Formulae are having to re-specify the customized explicit version from the spec inside the resource blocks in order to get the names in the cache correct.
If we don't specify version "2.12.0-M4" for the devel spec in scala, brew thinks the version is "4" not "2.12.0-M4", but when that's corrected by adding the explicit version, the fix doesn't make it down into the nested resource blocks, which instead are ending up with the version "4" due to the failed independent parsing of the version from their own URLs. So the formula ends up having to specify the customized corrective version in every single nested resource block, otherwise the cached resource names will be "incorrect" and will potentially collide with a future _actual_ scala 4.0's resources.
diff --git a/Formula/scala.rb b/Formula/scala.rb
index 7682d0c..ffb7080 100644
--- a/Formula/scala.rb
+++ b/Formula/scala.rb
@@ -36,13 +36,11 @@ class Scala < Formula
resource "docs" do
url "http://www.scala-lang.org/files/archive/scala-docs-2.12.0-M4.zip"
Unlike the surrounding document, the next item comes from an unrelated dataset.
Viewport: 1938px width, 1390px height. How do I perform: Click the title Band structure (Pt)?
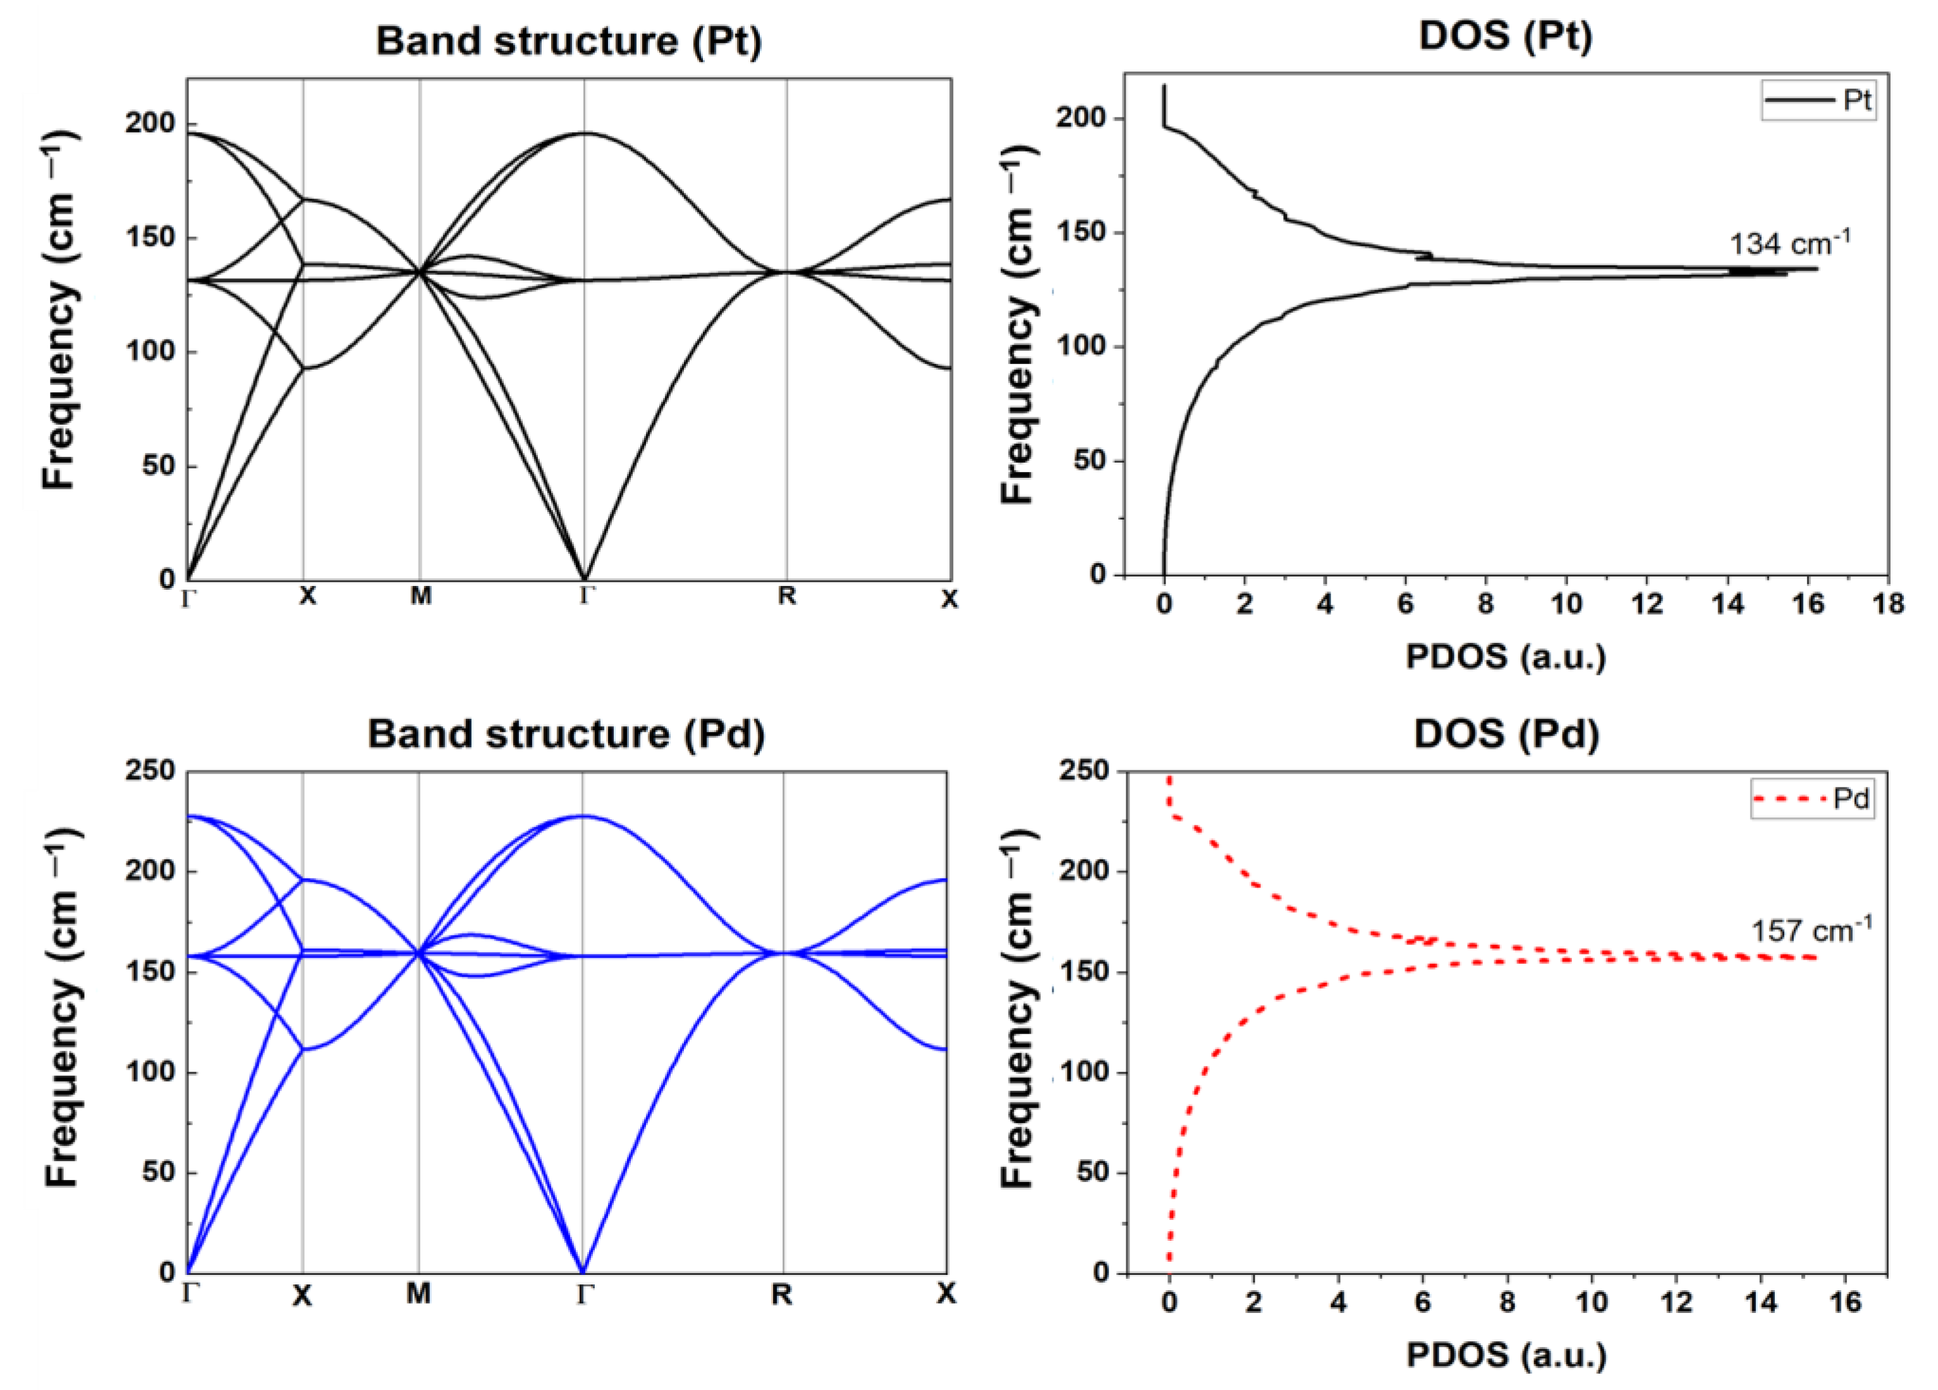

sha256 "ccfbc72c5bfd3743b08f4ecfb3dea46cb2b982eaaba5ada24378a93c351f8c77"
- version "2.12.0-M4"
end
resource "src" do
url "https://github.com/scala/scala/archive/v2.12.0-M4.tar.gz"
sha256 "2f98086788e684a3236ca96bc1b32abca499a728099c273ed4f6e150fcb8edc4"
- version "2.12.0-M4"
end
end
brew install --devel --with-docs --with-src scala leads to
iMac-TMP:Formula joe$ ls ~/Library/Caches/Homebrew/|grep scala-
scala--completion-2.9.1
scala--docs-4.zip
scala--src-4.tar.gz
scala-2.12.0-M4.tgz
I'm afraid this is not fixable and by design. Since the resources can be literally anything and their version numbers (if any) can be completely unrelated to the main resource, it wouldn't make sense to propagate the version from the main resource to the other resources.
The only “fix” I can think of is to improve our version detection logic, while making sure not to break things for current or past formulae (i.e. versions auto-detected from URLs for all formulae past and present and all their resources are identical before/after the change).
it wouldn't make sense to propagate the version from the main resource to the other resources.
Why do resources need their own version at all? The propagation would solely be to a prefix before the resource name not a suggestion that that's the resource's own intrinsic version.
@ilovezfs File naming and nothing else. I personally think we should do resource file naming and cache deduplication based on their URL alone.
Why do resources need their own version at all? The propagation would solely be to a prefix before the resource name not a suggestion that that's the resource's own intrinsic version.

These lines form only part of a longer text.